仏も捨てたものではない
読み方:ほとけも すてた ものではない
意味
困難な状況で予想外の助けや幸運に恵まれたときに、まだ救いはある、世の中にも情けや慈悲がある、という気持ちを表す言い方。文字どおり仏が人を見捨てないという意味から、親切な人の出現や思いがけない好転を喜んでいう。
由来
苦しむ人を仏が慈悲によって救うという仏教的な観念を背景とする日本語の慣用的表現である。特定の経典や古典を出典とする語ではなく、初出・成立時期は不詳。一般には、神道と仏教を並べた「神も仏も捨てたものではない」という形でも広く用いられる。
備考
実際の宗教的信仰を述べるというより、窮地で助けが得られた喜びを表す慣用句。ややくだけた感慨を込めて使うことが多い。「神も仏も捨てたものではない」がより長い一般的な形。
別表記
- 仏も捨てた物ではない
- 神も仏も捨てたものではない
- 神も仏も捨てた物ではない
誤用・混同注意
- 必ず仏や超自然的な存在が助けてくれる、という教義・保証を述べる表現ではない。実際には、思いがけない人助けや幸運への感慨として用いる。

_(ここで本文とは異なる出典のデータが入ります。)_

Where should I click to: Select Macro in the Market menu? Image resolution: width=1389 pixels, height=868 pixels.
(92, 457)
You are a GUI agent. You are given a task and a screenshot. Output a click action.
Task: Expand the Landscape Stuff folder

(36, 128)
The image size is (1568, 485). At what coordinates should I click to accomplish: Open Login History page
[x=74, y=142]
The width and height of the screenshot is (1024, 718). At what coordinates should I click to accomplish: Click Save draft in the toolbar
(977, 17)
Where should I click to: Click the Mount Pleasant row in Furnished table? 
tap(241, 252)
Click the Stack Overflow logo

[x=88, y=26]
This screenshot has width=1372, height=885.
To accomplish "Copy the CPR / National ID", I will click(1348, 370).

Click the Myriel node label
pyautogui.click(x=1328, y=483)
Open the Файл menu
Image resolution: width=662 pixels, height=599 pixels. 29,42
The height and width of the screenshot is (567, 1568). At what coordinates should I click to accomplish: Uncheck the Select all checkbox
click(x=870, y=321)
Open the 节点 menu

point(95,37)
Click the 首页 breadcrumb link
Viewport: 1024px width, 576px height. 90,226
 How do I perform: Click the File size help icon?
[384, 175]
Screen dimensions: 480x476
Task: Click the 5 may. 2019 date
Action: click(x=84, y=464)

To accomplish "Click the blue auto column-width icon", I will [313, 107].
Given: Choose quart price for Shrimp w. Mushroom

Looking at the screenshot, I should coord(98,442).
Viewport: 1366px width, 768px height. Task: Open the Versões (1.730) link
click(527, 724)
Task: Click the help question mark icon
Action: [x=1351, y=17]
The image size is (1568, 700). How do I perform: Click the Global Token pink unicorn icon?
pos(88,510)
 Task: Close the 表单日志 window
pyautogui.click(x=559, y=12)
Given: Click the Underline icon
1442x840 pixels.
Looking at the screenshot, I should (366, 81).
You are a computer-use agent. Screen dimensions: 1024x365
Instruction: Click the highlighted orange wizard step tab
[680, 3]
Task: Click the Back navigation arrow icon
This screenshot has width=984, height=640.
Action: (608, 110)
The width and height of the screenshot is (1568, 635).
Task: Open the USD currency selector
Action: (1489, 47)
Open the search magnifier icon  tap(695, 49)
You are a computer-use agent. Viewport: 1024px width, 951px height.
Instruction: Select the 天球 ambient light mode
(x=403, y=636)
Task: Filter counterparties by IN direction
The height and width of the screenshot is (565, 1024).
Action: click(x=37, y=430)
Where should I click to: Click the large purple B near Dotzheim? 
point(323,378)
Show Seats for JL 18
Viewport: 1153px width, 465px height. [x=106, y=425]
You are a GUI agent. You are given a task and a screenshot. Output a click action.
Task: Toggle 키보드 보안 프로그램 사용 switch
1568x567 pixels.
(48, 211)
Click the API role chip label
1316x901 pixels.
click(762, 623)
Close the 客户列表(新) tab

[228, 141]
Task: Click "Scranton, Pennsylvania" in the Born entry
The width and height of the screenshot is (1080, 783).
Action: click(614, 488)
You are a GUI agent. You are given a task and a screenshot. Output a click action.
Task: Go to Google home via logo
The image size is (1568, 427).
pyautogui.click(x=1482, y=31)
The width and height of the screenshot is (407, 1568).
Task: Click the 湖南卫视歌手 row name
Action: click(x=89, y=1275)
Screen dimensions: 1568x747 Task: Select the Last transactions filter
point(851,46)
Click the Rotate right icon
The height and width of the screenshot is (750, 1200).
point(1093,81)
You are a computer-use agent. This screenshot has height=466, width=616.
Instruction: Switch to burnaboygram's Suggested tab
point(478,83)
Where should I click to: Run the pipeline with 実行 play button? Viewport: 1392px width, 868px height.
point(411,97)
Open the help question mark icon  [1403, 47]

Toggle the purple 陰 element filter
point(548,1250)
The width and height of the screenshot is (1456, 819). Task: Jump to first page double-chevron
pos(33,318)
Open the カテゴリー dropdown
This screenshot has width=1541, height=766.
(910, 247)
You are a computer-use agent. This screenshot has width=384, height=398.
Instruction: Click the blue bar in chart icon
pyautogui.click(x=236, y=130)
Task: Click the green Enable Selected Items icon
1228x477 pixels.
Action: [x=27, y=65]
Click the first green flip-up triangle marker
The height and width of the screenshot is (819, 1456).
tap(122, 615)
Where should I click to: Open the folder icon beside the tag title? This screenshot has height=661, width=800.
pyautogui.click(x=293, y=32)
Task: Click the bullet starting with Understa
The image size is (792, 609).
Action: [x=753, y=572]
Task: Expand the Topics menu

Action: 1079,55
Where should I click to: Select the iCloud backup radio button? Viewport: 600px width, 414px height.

- 「捨てた物ではない」と漢字で書くこともあるが、ここでの「もの」は「~したものではない」という慣用的な言い回しであり、捨てる対象の物品を指すわけではない。
例文
- 締切直前に先輩が作業を手伝ってくれた。仏も捨てたものではない。
- 財布を落として途方に暮れていたが、親切な人が交番へ届けてくれていた。仏も捨てたものではないと思った。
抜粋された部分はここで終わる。